* _TASK GOAL_
Arrange the entries below as a numbered list, leaving out blank lines, starting at the line that contains "This screenshot has width=642, height=531." and ending at the line that contains "tap(161, 85)".

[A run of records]
START

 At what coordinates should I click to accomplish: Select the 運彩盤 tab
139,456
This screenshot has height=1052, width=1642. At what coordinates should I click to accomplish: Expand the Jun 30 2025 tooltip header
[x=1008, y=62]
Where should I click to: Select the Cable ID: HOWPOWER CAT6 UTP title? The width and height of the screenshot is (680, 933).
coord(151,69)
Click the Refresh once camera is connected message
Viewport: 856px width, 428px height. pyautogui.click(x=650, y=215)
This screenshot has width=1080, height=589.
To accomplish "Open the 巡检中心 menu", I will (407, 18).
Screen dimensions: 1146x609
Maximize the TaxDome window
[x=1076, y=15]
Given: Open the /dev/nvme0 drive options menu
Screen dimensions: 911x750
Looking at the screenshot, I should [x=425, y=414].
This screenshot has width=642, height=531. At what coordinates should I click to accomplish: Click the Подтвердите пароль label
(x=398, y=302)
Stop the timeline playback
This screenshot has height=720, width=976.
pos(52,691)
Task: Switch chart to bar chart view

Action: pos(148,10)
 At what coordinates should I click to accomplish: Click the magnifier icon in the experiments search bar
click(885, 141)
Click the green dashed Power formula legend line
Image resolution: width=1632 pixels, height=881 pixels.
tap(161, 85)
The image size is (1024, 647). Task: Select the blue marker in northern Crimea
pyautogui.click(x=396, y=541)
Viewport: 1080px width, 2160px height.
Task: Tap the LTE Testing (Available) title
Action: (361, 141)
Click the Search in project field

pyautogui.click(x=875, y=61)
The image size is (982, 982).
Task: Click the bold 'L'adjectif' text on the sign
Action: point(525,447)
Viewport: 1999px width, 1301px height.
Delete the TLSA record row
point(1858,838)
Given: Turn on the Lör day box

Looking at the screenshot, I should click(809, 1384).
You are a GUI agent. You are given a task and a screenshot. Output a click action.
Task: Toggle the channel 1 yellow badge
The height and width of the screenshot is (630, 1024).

END

* _EXERCISE RESULT_
1. This screenshot has width=642, height=531. At what coordinates should I click to accomplish: Click the Подтвердите пароль label
2. (x=398, y=302)
3. Stop the timeline playback
4. This screenshot has height=720, width=976.
5. pos(52,691)
6. Task: Switch chart to bar chart view
7. Action: pos(148,10)
8.  At what coordinates should I click to accomplish: Click the magnifier icon in the experiments search bar
9. click(885, 141)
10. Click the green dashed Power formula legend line
11. Image resolution: width=1632 pixels, height=881 pixels.
12. tap(161, 85)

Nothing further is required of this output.